第121話 その名はパピヨン執事です。
突然現れたイトキンこと伊藤さんに腕を引かれ、俺たちはステージ裏に作られた控室――つまりイトキンの楽屋へ連れ込まれていた。
さっきからミユは、憧れのイトキンの楽屋に入れたのが嬉しのか、あっちへフラフラこっちへフラフラしつつ浮かれている。
俺たち以外に姿が見えなくとも、何かの拍子にバレる可能性もあるのだから注意してもらいたいものだ。
「憧れのイトキンの楽屋なのー」
とか言っているが、伊藤さんってそもそも同じアパートだし何度か俺の部屋にも来てるだろ。

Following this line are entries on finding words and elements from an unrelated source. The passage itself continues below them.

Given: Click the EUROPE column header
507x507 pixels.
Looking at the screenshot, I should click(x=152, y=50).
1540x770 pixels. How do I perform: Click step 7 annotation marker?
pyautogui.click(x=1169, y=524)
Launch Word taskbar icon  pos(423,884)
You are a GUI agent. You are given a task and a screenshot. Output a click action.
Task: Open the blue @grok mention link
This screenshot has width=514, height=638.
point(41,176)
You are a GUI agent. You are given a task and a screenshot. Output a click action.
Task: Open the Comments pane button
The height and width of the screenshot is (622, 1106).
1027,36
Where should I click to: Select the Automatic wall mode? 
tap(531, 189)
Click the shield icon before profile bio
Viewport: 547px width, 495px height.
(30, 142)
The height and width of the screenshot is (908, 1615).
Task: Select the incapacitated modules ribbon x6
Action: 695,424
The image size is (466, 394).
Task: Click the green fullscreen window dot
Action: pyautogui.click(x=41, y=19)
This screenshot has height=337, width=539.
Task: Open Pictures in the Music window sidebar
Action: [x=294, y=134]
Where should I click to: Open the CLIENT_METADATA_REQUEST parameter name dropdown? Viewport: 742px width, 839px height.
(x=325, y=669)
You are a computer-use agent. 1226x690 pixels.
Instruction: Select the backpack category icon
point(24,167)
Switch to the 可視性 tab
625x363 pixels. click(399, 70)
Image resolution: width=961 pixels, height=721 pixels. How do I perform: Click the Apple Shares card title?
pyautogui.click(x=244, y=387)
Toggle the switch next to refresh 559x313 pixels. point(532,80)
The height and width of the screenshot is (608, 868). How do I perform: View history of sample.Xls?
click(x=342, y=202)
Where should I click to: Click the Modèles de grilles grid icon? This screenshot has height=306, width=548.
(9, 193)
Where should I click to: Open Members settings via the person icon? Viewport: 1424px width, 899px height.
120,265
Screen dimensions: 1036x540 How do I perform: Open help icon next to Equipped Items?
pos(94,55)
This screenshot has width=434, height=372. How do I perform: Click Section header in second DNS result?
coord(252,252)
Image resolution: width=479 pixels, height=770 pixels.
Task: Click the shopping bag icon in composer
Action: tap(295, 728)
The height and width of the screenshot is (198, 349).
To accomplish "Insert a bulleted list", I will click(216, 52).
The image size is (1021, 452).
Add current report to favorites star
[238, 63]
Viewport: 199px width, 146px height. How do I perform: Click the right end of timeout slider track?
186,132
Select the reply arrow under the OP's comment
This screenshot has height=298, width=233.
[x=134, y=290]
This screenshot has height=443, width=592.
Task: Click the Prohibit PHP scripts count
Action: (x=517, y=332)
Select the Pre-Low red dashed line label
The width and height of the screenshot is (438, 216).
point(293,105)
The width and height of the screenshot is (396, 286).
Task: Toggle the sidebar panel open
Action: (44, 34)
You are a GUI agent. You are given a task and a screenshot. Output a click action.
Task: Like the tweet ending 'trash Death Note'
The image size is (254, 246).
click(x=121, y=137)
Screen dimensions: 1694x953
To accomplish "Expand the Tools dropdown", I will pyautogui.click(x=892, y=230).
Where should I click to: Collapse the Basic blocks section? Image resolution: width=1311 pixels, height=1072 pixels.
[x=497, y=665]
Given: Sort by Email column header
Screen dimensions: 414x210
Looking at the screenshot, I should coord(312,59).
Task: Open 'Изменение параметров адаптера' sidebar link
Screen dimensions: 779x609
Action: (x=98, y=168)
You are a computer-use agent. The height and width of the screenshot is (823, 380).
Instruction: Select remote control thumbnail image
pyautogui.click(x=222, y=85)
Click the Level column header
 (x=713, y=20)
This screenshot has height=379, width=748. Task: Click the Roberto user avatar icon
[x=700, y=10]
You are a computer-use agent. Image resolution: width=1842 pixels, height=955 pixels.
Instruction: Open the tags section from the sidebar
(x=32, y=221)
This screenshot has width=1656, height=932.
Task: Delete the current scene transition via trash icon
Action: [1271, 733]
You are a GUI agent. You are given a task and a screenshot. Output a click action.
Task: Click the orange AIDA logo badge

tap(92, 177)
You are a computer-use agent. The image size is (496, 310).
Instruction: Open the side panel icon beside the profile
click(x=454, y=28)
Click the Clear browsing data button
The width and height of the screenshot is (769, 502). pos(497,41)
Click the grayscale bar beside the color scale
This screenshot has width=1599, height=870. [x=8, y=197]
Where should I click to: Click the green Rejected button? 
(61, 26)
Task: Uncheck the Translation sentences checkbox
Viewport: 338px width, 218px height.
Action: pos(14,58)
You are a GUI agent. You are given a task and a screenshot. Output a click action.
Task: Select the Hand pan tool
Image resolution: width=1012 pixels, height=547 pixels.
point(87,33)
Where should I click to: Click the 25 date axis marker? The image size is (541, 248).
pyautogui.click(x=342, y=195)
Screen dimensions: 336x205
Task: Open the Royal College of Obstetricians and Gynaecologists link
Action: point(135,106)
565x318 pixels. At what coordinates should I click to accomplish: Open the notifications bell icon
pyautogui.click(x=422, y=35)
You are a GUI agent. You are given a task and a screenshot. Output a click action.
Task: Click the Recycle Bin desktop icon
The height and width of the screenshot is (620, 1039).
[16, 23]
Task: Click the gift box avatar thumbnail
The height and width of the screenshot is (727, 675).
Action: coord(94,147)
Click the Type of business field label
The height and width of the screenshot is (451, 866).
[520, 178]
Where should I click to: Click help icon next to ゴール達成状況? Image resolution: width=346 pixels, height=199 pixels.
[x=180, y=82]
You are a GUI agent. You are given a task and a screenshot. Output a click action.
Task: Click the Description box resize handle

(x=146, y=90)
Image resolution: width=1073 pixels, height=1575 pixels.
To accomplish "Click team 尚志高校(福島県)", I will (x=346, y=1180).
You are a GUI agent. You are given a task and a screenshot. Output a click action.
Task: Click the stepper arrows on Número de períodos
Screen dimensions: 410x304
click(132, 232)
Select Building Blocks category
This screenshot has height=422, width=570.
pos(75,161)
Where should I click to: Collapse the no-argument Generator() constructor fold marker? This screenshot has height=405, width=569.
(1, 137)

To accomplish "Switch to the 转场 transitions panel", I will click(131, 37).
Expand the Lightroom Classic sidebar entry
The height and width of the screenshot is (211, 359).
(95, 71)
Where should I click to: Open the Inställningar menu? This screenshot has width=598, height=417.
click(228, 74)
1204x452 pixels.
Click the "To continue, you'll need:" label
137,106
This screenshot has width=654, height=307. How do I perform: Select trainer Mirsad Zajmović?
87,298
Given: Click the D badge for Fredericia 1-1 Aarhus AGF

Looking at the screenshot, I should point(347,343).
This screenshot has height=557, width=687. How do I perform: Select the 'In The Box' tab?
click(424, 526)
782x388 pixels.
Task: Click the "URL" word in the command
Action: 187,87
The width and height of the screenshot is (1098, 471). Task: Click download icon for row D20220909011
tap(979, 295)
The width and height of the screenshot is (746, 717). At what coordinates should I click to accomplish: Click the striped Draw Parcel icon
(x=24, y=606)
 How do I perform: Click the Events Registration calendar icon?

どうもミユの中では平常時の地味な伊藤さんはイトキンとは別人扱いのようだ。
とりあえず今はそんな浮かれポンチになっている娘(ミユ)の事はいったんおいておくとして。
俺は目の前に座る伊藤さんに向き直り、事の次第を聞くことにする。
「一体全体どうしたの伊藤さん?」
「そうですよ、なにかあったんですか? 顔色がすぐれないようですが」
俺と山田さんは全く何も知らないフリをしながらそう尋ねる。
一応コノハのタレコミのおかげでだいたいのことは予想がついてはいたが。
「それがですね……」
ボソボソと小さな声で彼女は話し出す。
イトキンモードの派手目なメイク状態なのにこれだけテンションの低い伊藤さんは初めて見る。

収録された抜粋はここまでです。